** Opening Data records block **
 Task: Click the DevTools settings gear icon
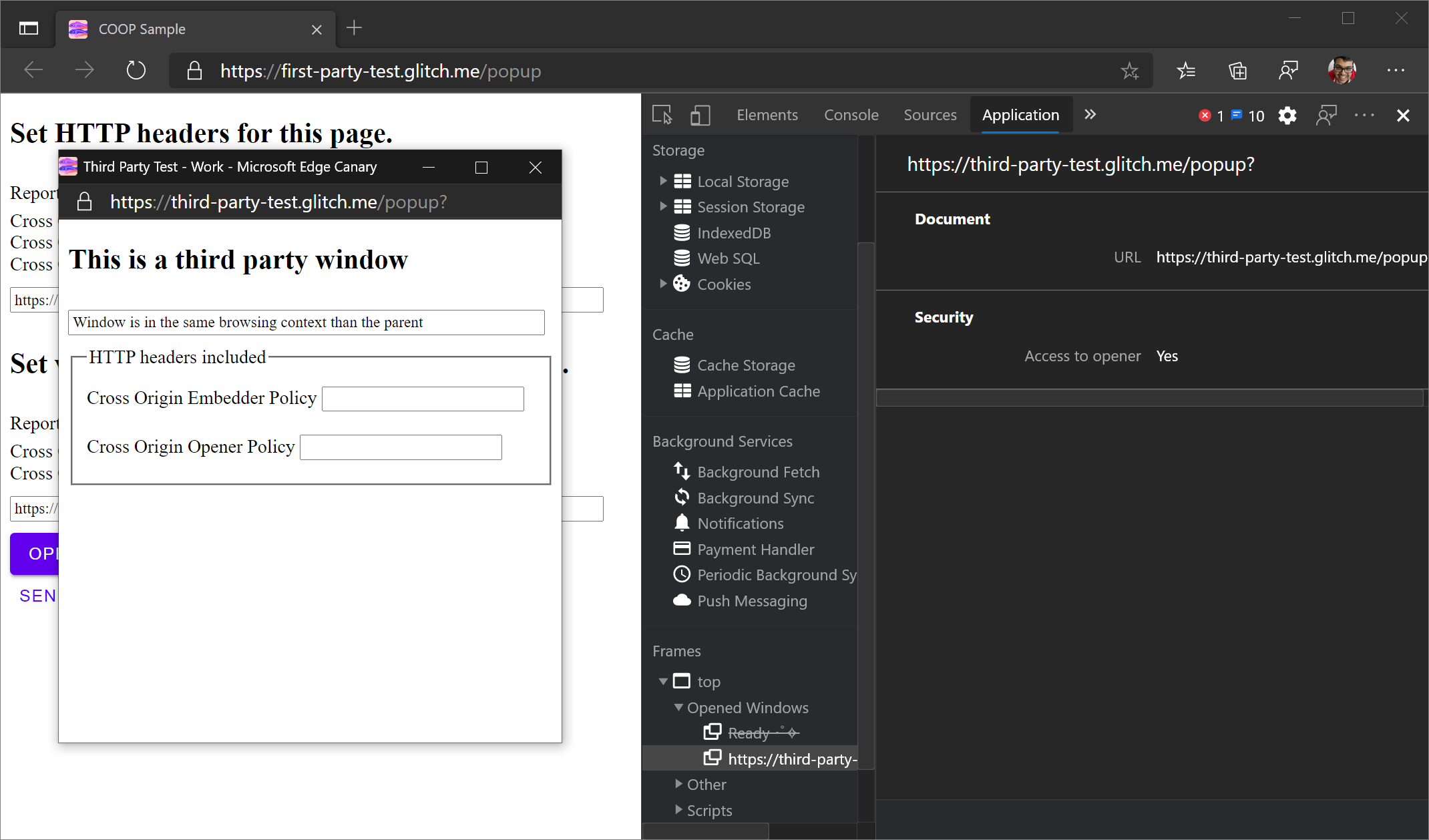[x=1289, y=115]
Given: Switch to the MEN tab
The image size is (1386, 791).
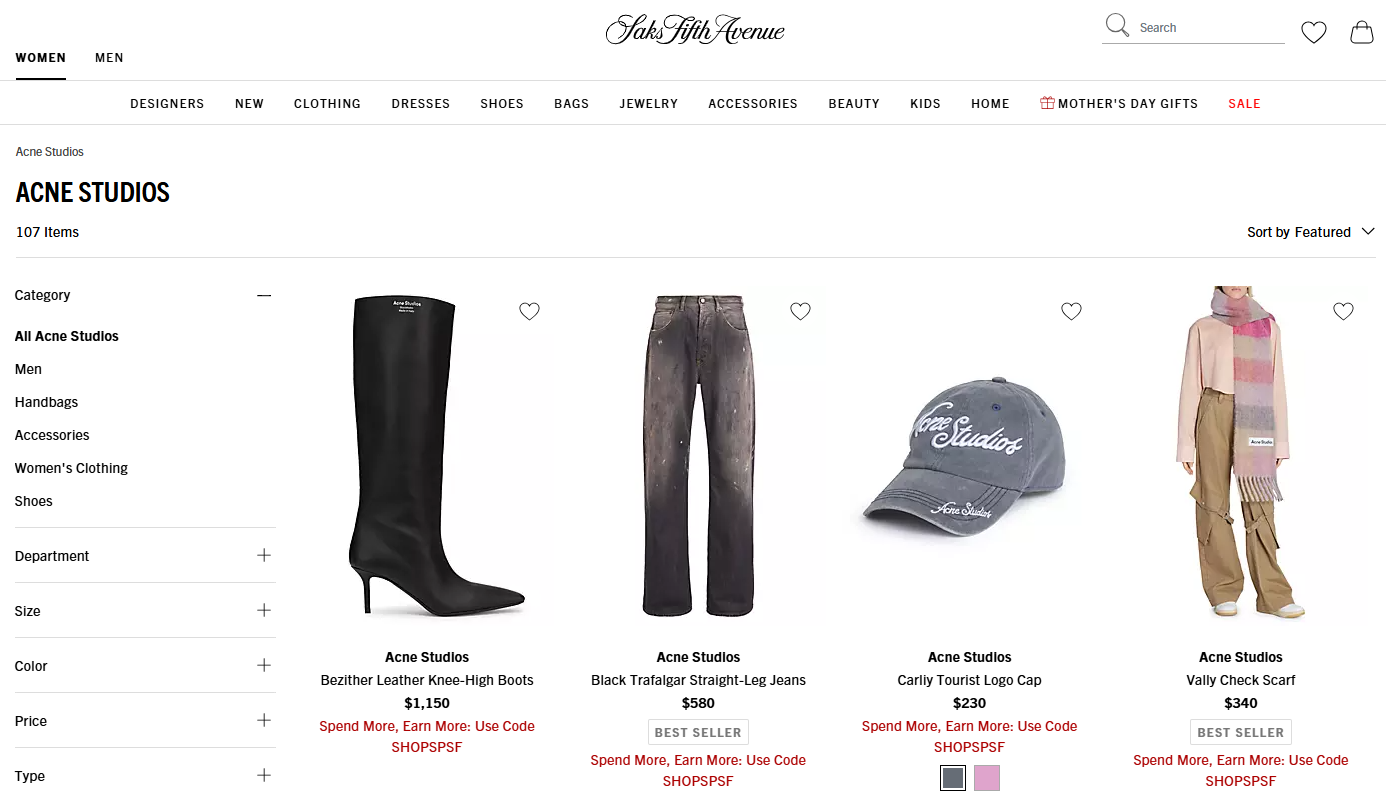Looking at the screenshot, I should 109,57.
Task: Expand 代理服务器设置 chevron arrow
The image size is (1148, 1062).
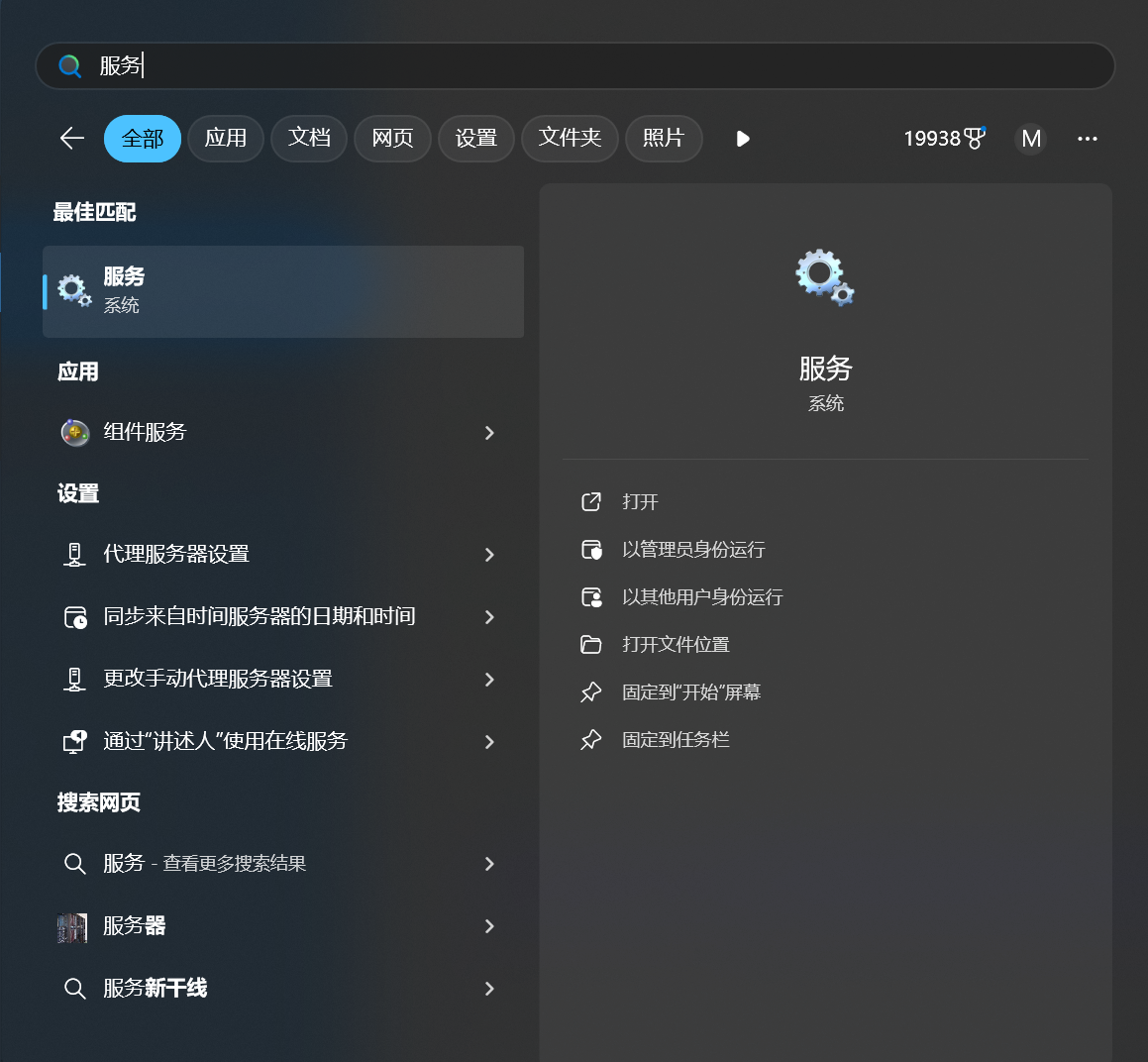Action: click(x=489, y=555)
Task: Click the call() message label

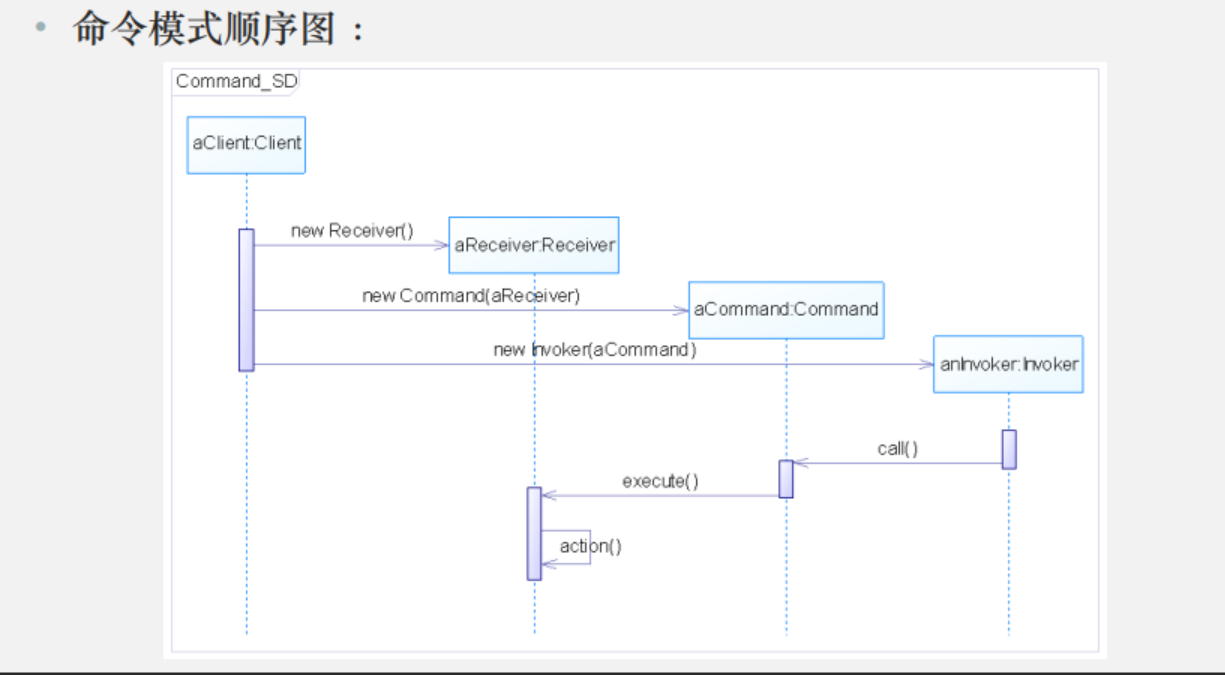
** Closing Data records block **
Exercise -> Leave out the pictures, and write out exactly the lines from the one containing "The image size is (1386, 791)." through the last line of the listing, both included.

Solution to this exercise ->
The image size is (1386, 791).
Looking at the screenshot, I should 109,57.
Task: Expand 代理服务器设置 chevron arrow
The image size is (1148, 1062).
Action: click(x=489, y=555)
Task: Click the call() message label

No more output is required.